The ingredients needed to make Salt Rising Bread:
- Take 3 large baking potatoes
- Take 3 tbsp NOT DEgerminated yellow cornmeal
- Get 1 tsp sugar
- Make ready 1 tsp salt
- Get 4 cup boiling water
- Make ready 2 cup warm milk
- Make ready 1 cup warm water
- Take 1/2 tsp baking soda
- Get 2 tsp salt
- Prepare 2 tbsp vegetable oil OR melted shortening
- Make ready 5 lb bag of bread flour
Salt-rising bread, whose rising depends upon neither salt nor yeast, became their solution. Pioneers cultivated bacteria in the potatoes or cornmeal that they mixed with flour to make a funky, fresh loaf. The book Salt-rising bread is a specific type of bread that does not use yeast, and instead uses another source of bacteria to create the gases that allow bread dough to rise. Salt-rising bread is a white bread made from wheat flour, starters, sugar, water, and salt.
Instructions to make Salt Rising Bread:
- Wash and peel potatoes. Slice raw potatoes thinly into a large, non-reactive bowl (I use Tupperware; ceramic also works). Sprinkle with cornmeal, sugar and salt and pour on the boiling water. Cover the bowl loosely with plastic wrap and set aside.
- Fill a crockpot half full of water, heat that up on high, then turn it down to low. Invert the crockpot lid, set a dinner plate on top of that with a pot holder or 2, place your bowl of starter ingredients on top, and cover the whole thing with a couple of thick bath towels. The trick to a successful starter is keeping it at a constant temperature of 100-105-degrees.
- After 12 to 15 hours your starter should be foamy (see photo) and have a strong, sour smell (kind of like stinky feet). If after 12 to 15 hours the starter isn't foamy and stinky, the starter has failed. Do not continue with the recipe. You must have the foam and the smell!
- Now in a separate bowl, mix together the warm milk, (even skim is fine), warm water, baking soda, salt and melted shortening or oil.
- Drain the potato mixture in a colander saving the starter liquid (discard the potato slices) and mix the starter liquid with the milk & water mixture. Stir in enough flour to make smooth dough.
- Knead until smooth and elastic as you would for yeast dough, about 8 to 10 minutes, adding more flour as needed to prevent stickiness.
- Divide the kneaded dough into 6 greased 1 pound small loaf (8 x 4) pans. Dough should fill pan 1/3 full.

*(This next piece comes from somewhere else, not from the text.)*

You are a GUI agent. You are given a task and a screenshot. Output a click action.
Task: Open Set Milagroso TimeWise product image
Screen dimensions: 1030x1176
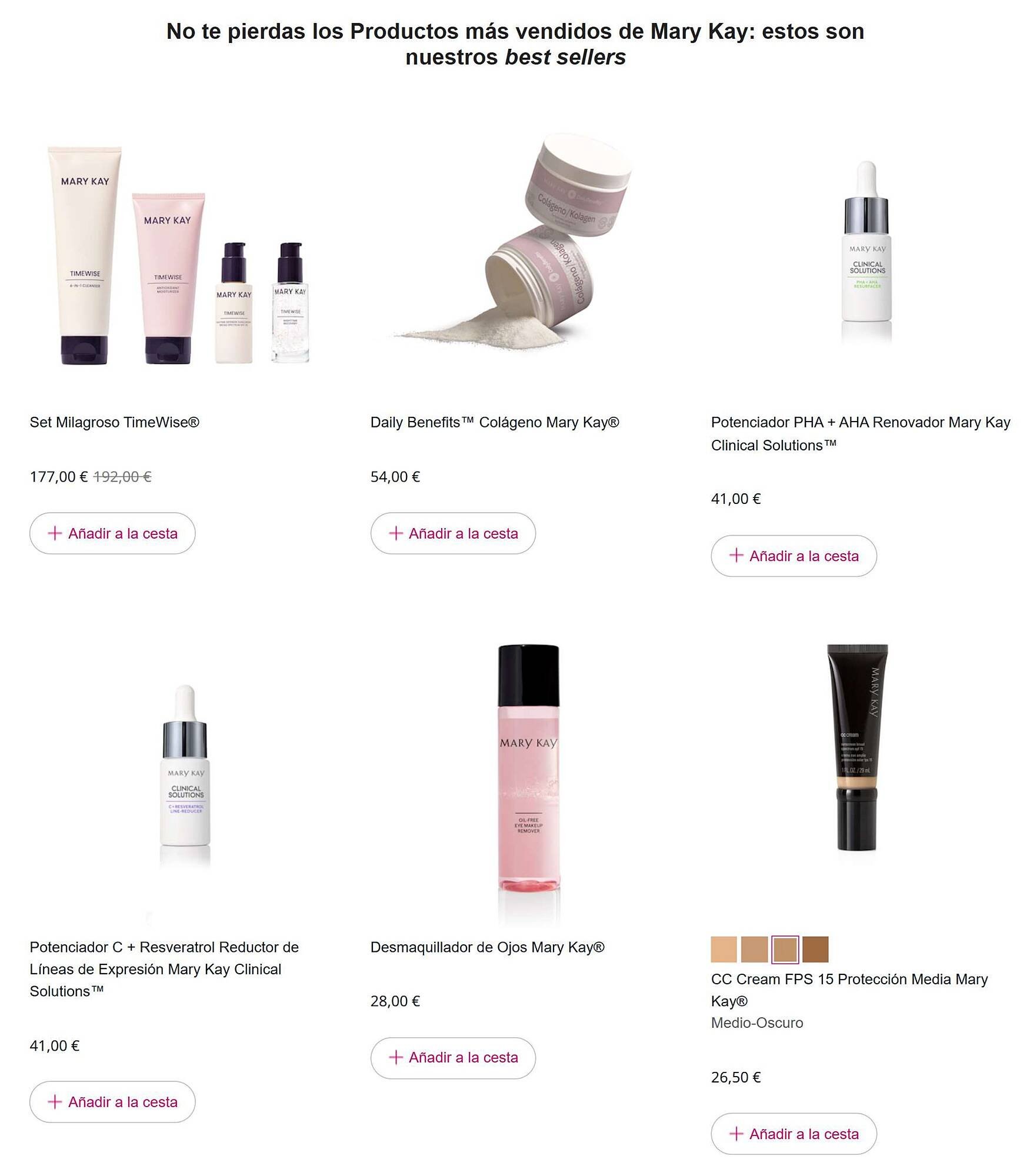coord(179,255)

- Lightly cover the bread pans with a floured tea towel or a sheet of plastic wrap that's been lightly sprayed with Pam. Let the breads rise in a consistent warm place until dough has almost doubled. (About 2 hours).
- With a fine-misting spray bottle, spritz the top of the dough with water. Bake in a 400°F oven for 30 minutes or until golden.

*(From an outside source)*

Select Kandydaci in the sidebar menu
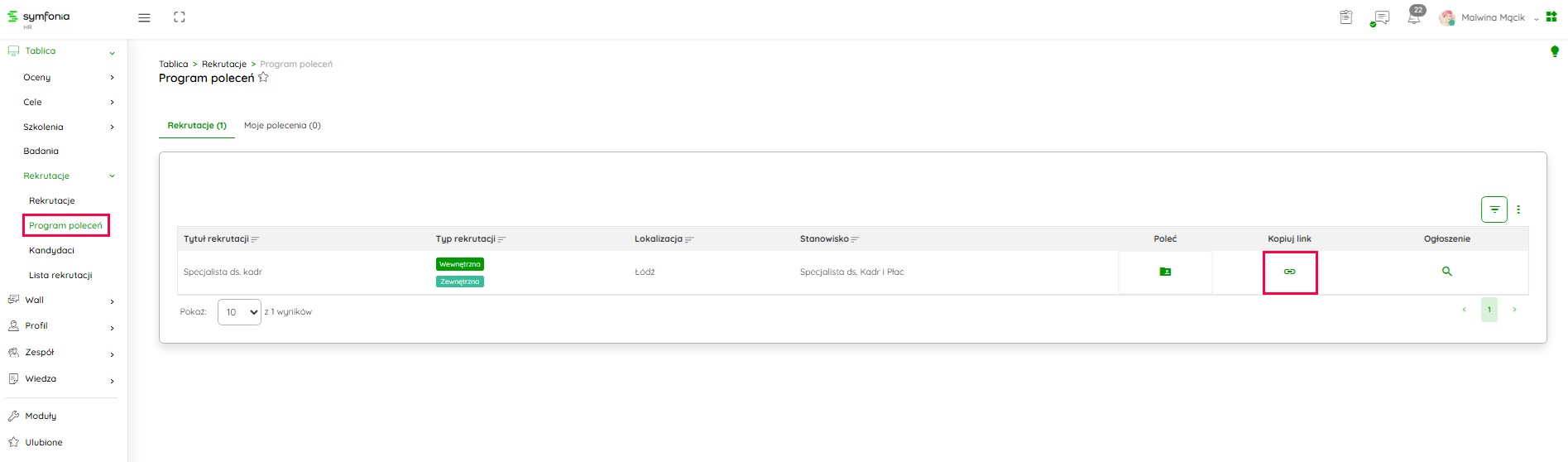 (51, 250)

- Remove to racks to cool. Brush tops of loaves with melted butter.
- The characteristic strong odor you smell as the bread is baking will not overly manifest itself in the flavor of the bread. The bread has a nice grain and texture and pleasant taste and is MOST delicious when toasted! It also freezes very well.
- UPDATE 7/25/17: FINALLY found a bakery (in Pennsylvania) that sells authentic Salt Rising Bread. Somewhat pricey with shipping (but worth it), BUT they also sell a dried starter that makes it a bit easier to make your own. Also recently got a sous vide gadget and found it much easier to use than the crockpot to maintain the consistent temperature for a successful starter.

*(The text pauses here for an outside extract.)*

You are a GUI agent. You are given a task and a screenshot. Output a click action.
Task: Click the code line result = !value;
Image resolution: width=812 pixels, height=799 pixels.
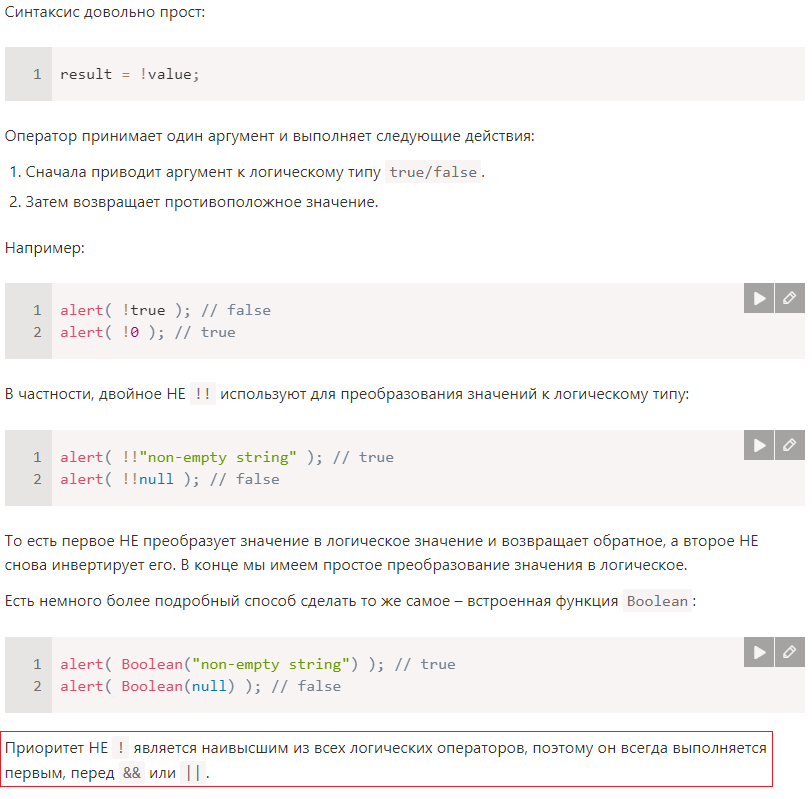pyautogui.click(x=129, y=75)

- UPDATE 5/11/2020: Recently ordered from the PA bakery mentioned in comment 12, and, sadly, it's no longer the authentic salt rising recipe. 😢
It has a dense texture and a slightly cheesy flavor due to the unique fermentation process with a starter made. Salt Rising Bread is an Appalachian traditional bread made without yeast. Salt Rising Bread: Recipes and Heartfelt Stories of a Nearly Lost Appalachian Tradition. Salt-rising (or salt-risen) bread is a dense white bread that was widely made by early settlers in the Appalachian Mountains, leavened by naturally occurring Clostridium perfringens and other bacteria. The bacterial species that generates the gas for leavening salt rising bread is Clostridium perfringens.